Bayrd alzó la piedra hacia la luz de las antorchas. El truco para crear una buena punta de lanza era trabajarla de fuera adentro. Había dibujado la forma adecuada en la pizarra con una tiza, y después había trabajado hacia el centro para terminar de darle forma. A partir de ahí, en lugar de golpear se pasaba a dar toquecitos para perfilar la punta sacando esquirlas más pequeñas.

Antes había acabado una de las caras; la otra estaba medio hecha. Casi podía oír a su abuelo susurrándole. Somos de piedra, Bayrd. Diga lo que diga tu padre, somos de piedra. En lo más hondo de nuestro ser, somos piedra.

Más soldados abandonaron el campamento. Lo extraño era que muy pocos hablaban. Por fin Jarid se dio cuenta, se puso de pie y asió una antorcha que sostuvo con el brazo en alto.

—¿Qué hacen? —preguntó—. ¿Ir a cazar? Hace semanas que no vemos animales en el campo. ¿Tal vez van a poner trampas?

Nadie contestó.

—A lo mejor han visto algo —murmuró Jarid—. O quizá creen haberlo visto. No permitiré más chismes sobre fantasmas y otras necedades; las brujas crean apariciones para ponernos nerviosos. Tiene que ser eso, sí...

Cerca se oyó un roce. Karam se estaba metiendo en su tienda caída, de donde sacó un bulto pequeño.

—¡Karam! —dijo Jarid.

El noble miró a lord Jarid; después bajó los ojos y empezó a atar en el cinturón una bolsa de dinero. Con la lazada a medias se detuvo y soltó una carcajada, tras lo cual vació la bolsa. Las monedas de oro que llevaba dentro se habían fundido en una única pieza, como orejas de cerdo conservadas en un tarro. Karam se guardó el amasijo. Metió la mano en la bolsita y sacó un anillo. La gema engarzada en él, roja como sangre, no había sufrido cambios.

—Es muy probable que no sirva ni para comprar una manzana hoy en día —rezongó.

—Exijo saber qué te propones hacer. ¿Eres el responsable de esto? —Jarid señaló con la mano a los soldados que se marchaban—. Así que— has organizado un motín, ¿verdad?

—No soy el responsable —repuso Karam con expresión avergonzada—. Y tampoco lo eres tú, a decir verdad. Lo... Lo siento.

Karam se alejó del círculo de luz dibujado por la antorcha. Bayrd se quedó atónito. Lord Karam y lord Jarid habían sido amigos desde la infancia.

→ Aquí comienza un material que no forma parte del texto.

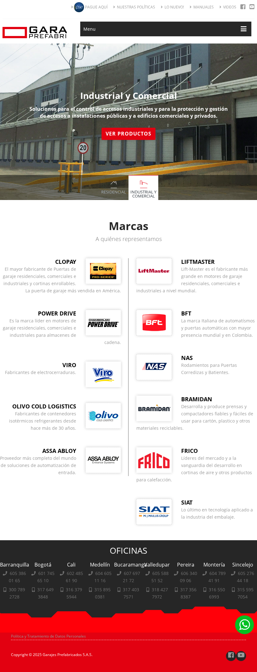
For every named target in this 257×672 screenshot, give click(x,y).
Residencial (113, 192)
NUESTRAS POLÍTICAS (135, 7)
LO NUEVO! (174, 7)
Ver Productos (128, 133)
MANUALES (203, 7)
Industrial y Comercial (143, 194)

A continuación fue lord Davies quien corrió en pos de Karam. ¿Acaso iría tras el noble más joven para traerlo de vuelta? Por el contrario, en lugar de ello se puso a caminar a su paso. Desaparecieron en la oscuridad.

—¡Ordenaré que se os persiga y se os arreste por esto! —les gritó Jarid con voz estridente. Estaba frenético—. ¡Seré rey consorte! ¡Nadie os dará cobijo ni socorro a vosotros ni a ningún miembro de vuestras casas durante diez generaciones!

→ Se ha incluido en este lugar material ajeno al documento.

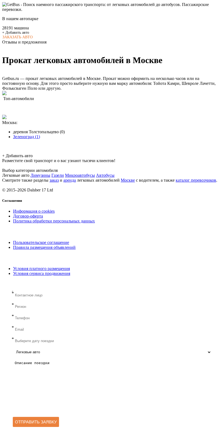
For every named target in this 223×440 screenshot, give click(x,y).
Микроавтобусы (80, 175)
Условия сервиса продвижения (41, 273)
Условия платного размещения (41, 268)
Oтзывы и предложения (24, 42)
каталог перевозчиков (196, 180)
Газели (57, 175)
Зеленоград (26, 136)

Bayrd bajó la vista hacia la piedra que tenía en la mano. Sólo quedaba un paso: pulirla. El pulido era lo que hacía que una punta de lanza fuera peligrosa. Bayrd sacó la piedra de granito que había recogido para tal propósito y empezó a frotar con cuidado a lo largo del borde de la pizarra.

«Pues parece que recuerdo cómo hacer esto mejor de lo que esperaba», se dijo para sus adentros mientras lord Jarid continuaba con su diatriba.

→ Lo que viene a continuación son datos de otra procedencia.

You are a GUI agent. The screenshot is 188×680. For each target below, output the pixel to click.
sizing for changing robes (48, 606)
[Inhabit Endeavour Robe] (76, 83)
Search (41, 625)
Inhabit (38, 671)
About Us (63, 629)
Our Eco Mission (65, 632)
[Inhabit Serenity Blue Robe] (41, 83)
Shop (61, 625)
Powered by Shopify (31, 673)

Había algo poderoso en el hecho de fabricar una punta de lanza. El simple acto parecía repeler la tenebrosidad de la noche. Últimamente había habido una «sombra» sobre Bayrd y el resto del campamento, como si... Como si no fuera capaz de estar en la luz por mucho que lo intentara. Todas las mañanas se despertaba con la sensación de que alguien a quien amaba había muerto el día anterior.

Esa desesperanza podía hundir a cualquiera. Pero el mero acto de crear algo, cualquier cosa, era un modo de resistir. Un modo de desafiar a... A aquel a quien ninguno de ellos nombraba. El que todos sabían responsable de lo que estaba pasando, dijera lo que dijera lord Jarid.

Bayrd se puso de pie. Más tarde la puliría otro poco, pero desde luego la punta de lanza tenía un aspecto estupendo. Levantó el astil de madera —la moharra se había soltado cuando el mal atacó el campamento— y sujetó la nueva punta en su sitio, exactamente como su abuelo le había enseñado a hacer tantos años atrás.

Los otros guardias lo estaban observando.

—Vamos a necesitar más de ésas —dijo Morear—. Si te parece bien, claro.

Bayrd asintió con la cabeza.

—De camino —propuso luego—, cuando partamos, pararemos junto a la ladera donde encontré este trozo de pizarra.

Por fin Jarid dejó de barbotar y los miró con los ojos desorbitados a la luz de la antorcha.